Une tâche complexe n’est pas forcément un problème ouvert : un problème ouvert doit donner la possibilité de plusieurs méthodes. Une tâche complexe, pas forcément.
Pourquoi ?
Parce que la vie en soi est une succession de tâches complexes, et que faire des maths, c’est apprendre à résoudre des problèmes. Parce que réfléchir à tâche complexe permet de mobiliser plein plein de savoirs et de compétences. Et aussi parce que c’est souvent plus rigolo et plus motivant que de calculer pour la douzième fois la longueur d’un côté d’un triangle.
Quand ?
Tout le temps. Je ne propose pas de tâche complexe non évaluée. En revanche, la nature de ce que j’évalue peut varier : ce peut être savoir collaborer pour résoudre un problème, structure un raisonnement, identifier des sous-problèmes, ou mettre en oeuvre des techniques mathématique, mobiliser des savoirs (qui ne seront pas forcément les mêmes pour chaque élève, sur une même tâche complexe, si elle est ouverte).
Du coup, je vois à cette question une sous-question : quand proposer une tâche complexe ?

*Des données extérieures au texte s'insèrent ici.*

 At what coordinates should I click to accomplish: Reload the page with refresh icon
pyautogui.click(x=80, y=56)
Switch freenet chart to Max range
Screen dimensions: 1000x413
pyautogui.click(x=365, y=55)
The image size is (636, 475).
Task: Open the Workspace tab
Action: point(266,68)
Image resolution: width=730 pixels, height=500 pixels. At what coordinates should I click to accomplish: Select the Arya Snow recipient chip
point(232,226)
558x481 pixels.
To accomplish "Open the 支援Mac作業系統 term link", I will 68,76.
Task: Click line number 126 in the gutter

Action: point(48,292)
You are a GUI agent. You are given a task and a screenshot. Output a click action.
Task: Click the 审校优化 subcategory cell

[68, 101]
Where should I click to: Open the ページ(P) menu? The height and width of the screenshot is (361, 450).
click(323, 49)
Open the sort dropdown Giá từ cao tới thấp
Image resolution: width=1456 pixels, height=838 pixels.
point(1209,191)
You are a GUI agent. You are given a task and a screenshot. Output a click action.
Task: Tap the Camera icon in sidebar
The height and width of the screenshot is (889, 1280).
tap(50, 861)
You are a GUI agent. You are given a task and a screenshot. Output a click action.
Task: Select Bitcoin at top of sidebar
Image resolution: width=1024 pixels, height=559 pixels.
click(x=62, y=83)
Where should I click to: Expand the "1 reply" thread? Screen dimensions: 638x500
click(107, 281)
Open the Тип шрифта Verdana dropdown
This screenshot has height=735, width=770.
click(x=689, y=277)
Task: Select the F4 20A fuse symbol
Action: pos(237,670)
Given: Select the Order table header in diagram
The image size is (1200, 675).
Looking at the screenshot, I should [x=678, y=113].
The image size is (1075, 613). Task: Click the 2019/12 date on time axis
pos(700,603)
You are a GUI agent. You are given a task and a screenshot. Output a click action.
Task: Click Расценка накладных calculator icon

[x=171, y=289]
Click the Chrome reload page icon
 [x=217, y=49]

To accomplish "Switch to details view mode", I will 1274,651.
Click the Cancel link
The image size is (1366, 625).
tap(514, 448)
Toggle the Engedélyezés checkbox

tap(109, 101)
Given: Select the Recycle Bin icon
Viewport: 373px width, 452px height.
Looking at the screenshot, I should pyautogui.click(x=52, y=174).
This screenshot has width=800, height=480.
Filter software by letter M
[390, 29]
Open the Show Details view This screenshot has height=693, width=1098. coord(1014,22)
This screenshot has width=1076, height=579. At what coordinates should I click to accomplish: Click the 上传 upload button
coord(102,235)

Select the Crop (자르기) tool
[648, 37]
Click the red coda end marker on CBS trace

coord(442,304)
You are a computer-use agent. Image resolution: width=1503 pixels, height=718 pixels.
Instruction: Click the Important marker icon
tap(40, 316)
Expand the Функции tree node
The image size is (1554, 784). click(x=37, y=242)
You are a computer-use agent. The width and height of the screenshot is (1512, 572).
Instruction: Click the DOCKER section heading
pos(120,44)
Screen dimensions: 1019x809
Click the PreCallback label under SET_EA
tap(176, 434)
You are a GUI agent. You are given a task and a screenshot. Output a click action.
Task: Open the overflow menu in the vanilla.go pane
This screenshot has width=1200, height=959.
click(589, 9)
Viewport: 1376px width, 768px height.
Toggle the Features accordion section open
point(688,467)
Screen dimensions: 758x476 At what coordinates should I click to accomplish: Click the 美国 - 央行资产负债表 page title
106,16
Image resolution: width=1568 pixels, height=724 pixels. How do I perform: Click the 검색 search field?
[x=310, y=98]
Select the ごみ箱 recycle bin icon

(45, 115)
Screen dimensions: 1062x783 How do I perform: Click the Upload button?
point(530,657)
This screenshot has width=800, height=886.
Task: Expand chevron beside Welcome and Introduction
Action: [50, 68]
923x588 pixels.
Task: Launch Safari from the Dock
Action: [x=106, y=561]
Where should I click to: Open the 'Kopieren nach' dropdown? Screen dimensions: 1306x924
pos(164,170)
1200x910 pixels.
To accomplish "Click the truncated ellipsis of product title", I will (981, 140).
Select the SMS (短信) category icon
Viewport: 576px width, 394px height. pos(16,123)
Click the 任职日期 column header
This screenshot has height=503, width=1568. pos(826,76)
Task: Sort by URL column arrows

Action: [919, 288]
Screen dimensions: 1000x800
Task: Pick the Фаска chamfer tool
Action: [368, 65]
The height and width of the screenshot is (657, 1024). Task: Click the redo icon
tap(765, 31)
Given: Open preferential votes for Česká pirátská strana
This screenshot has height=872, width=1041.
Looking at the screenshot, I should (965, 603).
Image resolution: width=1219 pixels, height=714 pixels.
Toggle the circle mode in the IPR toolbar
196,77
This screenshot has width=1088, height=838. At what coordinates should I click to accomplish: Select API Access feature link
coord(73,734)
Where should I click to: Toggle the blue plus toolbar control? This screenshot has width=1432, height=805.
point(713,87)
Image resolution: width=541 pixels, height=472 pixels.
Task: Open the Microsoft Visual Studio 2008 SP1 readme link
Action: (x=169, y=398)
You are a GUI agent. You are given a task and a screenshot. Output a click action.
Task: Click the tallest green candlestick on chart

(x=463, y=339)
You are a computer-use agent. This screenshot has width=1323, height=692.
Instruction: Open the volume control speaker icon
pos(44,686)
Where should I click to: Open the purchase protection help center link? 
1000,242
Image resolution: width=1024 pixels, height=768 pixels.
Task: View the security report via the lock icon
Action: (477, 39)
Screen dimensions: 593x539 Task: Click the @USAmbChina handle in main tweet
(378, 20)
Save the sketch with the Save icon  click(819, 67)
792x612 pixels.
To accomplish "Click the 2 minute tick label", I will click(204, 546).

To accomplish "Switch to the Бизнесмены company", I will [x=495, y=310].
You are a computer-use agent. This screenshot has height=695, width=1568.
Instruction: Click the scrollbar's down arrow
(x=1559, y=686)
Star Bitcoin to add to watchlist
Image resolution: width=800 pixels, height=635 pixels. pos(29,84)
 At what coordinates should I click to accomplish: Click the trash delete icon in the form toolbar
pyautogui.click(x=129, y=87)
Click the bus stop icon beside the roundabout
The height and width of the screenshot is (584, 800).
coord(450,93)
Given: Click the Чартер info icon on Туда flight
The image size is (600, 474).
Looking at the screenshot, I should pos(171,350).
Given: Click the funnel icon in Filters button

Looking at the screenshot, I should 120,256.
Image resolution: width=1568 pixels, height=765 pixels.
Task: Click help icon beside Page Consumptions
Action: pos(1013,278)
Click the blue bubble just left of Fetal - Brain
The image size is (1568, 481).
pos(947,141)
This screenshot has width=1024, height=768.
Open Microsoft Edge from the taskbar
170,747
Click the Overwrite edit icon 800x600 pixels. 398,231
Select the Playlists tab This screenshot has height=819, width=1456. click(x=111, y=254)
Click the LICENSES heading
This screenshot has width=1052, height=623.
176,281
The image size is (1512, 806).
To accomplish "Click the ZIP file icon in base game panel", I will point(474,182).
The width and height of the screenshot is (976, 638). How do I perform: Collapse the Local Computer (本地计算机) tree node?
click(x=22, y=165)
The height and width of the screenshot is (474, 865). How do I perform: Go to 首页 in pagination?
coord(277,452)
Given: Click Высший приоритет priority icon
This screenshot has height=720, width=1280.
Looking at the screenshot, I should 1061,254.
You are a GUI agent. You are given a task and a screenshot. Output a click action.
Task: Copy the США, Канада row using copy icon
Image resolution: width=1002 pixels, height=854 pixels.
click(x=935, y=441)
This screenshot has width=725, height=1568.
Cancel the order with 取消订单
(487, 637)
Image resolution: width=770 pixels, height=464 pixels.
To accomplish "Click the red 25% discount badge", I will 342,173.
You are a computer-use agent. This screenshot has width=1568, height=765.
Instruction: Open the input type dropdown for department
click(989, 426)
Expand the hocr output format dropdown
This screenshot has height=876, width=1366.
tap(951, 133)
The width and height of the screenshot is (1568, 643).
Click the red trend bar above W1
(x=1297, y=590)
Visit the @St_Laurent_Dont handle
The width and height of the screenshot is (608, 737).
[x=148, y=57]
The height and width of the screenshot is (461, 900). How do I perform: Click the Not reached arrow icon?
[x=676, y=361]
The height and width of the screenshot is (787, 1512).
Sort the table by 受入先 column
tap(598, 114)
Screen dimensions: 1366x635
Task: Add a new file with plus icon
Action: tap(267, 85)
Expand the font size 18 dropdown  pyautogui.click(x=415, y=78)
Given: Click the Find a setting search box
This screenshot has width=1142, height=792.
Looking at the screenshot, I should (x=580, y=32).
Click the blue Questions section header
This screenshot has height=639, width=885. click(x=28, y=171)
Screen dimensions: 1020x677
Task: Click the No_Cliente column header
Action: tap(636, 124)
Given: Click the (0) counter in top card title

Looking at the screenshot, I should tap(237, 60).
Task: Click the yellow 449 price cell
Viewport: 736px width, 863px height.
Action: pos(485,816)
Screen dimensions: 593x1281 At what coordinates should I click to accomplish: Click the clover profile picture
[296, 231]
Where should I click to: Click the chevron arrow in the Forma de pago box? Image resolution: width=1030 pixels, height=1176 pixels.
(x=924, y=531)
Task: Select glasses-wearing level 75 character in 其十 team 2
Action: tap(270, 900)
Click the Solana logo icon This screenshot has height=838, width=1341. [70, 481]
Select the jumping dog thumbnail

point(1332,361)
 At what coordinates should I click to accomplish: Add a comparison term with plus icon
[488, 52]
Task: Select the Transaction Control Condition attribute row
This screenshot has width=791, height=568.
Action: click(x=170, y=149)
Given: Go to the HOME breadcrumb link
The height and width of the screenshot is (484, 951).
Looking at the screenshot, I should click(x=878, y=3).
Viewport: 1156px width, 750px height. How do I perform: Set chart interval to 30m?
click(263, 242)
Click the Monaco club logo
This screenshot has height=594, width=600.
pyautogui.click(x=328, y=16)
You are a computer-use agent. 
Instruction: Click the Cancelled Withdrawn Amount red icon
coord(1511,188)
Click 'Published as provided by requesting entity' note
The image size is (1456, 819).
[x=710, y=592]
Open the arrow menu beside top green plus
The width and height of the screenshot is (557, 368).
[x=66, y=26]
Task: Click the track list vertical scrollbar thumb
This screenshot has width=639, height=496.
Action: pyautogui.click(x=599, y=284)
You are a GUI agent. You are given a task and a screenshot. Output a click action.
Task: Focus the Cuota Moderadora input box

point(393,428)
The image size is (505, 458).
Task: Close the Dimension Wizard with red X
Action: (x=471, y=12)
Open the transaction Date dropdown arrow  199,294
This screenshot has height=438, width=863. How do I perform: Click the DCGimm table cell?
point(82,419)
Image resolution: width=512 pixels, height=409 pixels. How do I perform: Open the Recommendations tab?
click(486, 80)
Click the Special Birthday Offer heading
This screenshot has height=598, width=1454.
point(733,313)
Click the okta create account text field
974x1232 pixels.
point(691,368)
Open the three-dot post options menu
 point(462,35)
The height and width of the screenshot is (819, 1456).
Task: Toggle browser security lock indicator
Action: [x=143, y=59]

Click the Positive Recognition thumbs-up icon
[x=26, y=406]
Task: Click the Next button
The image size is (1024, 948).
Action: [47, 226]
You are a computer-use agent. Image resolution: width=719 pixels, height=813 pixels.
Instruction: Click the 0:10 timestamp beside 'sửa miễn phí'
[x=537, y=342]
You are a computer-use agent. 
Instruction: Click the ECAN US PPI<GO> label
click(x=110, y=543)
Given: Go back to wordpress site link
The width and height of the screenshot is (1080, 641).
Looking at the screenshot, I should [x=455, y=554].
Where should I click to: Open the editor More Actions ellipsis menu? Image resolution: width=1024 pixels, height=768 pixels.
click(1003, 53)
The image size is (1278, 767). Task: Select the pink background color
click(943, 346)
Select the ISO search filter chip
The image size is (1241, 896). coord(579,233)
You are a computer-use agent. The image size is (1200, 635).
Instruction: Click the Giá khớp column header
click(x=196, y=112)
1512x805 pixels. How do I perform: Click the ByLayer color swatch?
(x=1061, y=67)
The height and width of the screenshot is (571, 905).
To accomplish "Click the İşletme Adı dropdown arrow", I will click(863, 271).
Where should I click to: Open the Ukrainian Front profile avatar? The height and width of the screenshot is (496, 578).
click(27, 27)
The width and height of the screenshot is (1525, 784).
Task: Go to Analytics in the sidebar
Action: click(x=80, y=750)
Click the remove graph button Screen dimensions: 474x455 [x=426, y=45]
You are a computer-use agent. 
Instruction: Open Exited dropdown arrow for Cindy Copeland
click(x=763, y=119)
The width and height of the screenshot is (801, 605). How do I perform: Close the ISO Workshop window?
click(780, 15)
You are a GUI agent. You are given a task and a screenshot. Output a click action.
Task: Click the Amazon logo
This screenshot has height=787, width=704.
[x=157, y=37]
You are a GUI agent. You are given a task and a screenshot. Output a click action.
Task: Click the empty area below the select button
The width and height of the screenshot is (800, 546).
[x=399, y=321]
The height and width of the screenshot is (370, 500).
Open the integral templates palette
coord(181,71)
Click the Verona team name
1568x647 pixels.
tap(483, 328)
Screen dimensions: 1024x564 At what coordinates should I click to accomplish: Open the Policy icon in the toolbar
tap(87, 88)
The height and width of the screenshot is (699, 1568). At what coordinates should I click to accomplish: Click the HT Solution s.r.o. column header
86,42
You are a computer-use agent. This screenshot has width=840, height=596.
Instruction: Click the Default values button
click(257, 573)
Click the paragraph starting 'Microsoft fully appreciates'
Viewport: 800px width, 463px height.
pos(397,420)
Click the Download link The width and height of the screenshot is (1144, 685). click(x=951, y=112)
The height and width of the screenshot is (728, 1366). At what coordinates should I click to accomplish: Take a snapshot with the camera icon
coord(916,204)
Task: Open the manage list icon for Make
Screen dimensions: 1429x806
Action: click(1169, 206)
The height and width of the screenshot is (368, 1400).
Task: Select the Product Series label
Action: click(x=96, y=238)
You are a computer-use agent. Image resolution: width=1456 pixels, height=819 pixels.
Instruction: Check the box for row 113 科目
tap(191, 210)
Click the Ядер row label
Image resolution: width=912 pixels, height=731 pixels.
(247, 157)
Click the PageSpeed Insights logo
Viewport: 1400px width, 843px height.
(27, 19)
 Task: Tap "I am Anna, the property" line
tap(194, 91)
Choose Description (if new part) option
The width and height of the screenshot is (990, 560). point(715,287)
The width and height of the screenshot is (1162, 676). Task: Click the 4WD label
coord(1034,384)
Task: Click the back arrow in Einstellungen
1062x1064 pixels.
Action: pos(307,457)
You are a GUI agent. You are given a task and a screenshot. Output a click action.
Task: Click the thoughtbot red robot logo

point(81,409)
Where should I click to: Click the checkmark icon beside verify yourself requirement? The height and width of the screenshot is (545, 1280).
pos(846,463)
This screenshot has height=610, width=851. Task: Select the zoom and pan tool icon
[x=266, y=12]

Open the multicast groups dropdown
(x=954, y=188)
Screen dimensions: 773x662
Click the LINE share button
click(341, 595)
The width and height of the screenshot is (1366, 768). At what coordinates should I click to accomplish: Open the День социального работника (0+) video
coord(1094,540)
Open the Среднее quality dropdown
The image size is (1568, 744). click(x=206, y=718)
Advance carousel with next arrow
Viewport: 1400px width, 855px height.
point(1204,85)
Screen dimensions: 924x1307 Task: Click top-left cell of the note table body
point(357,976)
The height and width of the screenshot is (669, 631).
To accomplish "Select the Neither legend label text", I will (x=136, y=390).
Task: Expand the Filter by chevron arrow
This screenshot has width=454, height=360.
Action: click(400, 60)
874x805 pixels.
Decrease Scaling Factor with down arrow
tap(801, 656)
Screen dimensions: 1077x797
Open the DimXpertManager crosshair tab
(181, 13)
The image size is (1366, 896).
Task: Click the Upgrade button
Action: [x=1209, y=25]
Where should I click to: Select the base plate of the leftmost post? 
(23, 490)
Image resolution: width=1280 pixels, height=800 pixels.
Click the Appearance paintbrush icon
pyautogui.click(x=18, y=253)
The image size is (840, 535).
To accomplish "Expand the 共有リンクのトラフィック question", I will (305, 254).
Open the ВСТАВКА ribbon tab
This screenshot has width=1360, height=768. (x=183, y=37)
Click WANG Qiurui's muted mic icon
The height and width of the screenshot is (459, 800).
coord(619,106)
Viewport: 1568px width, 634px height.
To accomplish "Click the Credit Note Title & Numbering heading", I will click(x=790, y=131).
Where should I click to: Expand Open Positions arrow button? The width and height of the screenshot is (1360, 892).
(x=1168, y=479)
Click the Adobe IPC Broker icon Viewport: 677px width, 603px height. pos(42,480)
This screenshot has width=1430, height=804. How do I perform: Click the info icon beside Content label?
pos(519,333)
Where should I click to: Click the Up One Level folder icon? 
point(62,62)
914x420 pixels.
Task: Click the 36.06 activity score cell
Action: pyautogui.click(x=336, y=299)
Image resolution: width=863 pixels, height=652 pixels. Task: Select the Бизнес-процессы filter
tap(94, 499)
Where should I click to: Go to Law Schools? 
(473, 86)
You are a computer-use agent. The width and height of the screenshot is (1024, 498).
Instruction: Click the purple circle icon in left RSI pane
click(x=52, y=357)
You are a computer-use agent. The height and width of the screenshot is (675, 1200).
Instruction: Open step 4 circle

Je répondrai : dès qu’on le peut. Pour ma part, nous pouvons très bien résoudre deux tâches complexes d’affilée, sur deux heures consécutives. Ces tâches ne sont pas régulières, car une partie est prévue dans ma programmation, mais j’agis souvent à l’instinct, de façon spontanée. J’en proposerai une, par exemple, si un élément d’actualité me donne une idée, si je croise sur un blog une proposition qui me plaît ou qui m’intrigue, si un élève m’apporte un problème, ou aussi, souvent, si les élèves sont énervés par la fatigue, l’heure ou un élément extérieur. Je trouve plus facile de les canaliser par une tâche complexe avec une part de recherche collective, en fait. Attiser leur curiosité et leur permettre de travailler avec un degré (relatif) de liberté et de communiquer me renvoie un bilan plus positif, une mesure de travail de chacun plus élevée.
Comment ?
Je me rends bien compte que mes réponses sont affreusement normandes (en même temps c’est logique), mais tout dépend (de la tâche elle-même, de si elle était prévue ou pas, etc.) : je préviens ou pas, et cela peut durer une demi-heure comme deux heures… En revanche, je précise toujours au départ ce que j’attends, et ces attendus sont écrits, souvent sur un document distribué, au pire au tableau. A minima, je ramasserai un brouillon qui doit me permettre de comprendre la démarche (que nous reprendrons individuellement ou collectivement pour structurer et mettre en forme), et souvent je demande une proposition de résolution, mais toujours avec le brouillon. Parfois je filme, régulièrement j’enregistre les échanges des groupes. Avec tous ces éléments, j’ai la possibilité de vraiment comprendre leur façon de raisonner, de communiquer, leurs représentations mentales et la qualité de ce qu’ils ont produit, en attribuant à chacun ce qui lui revient, même si la recherche a été collective.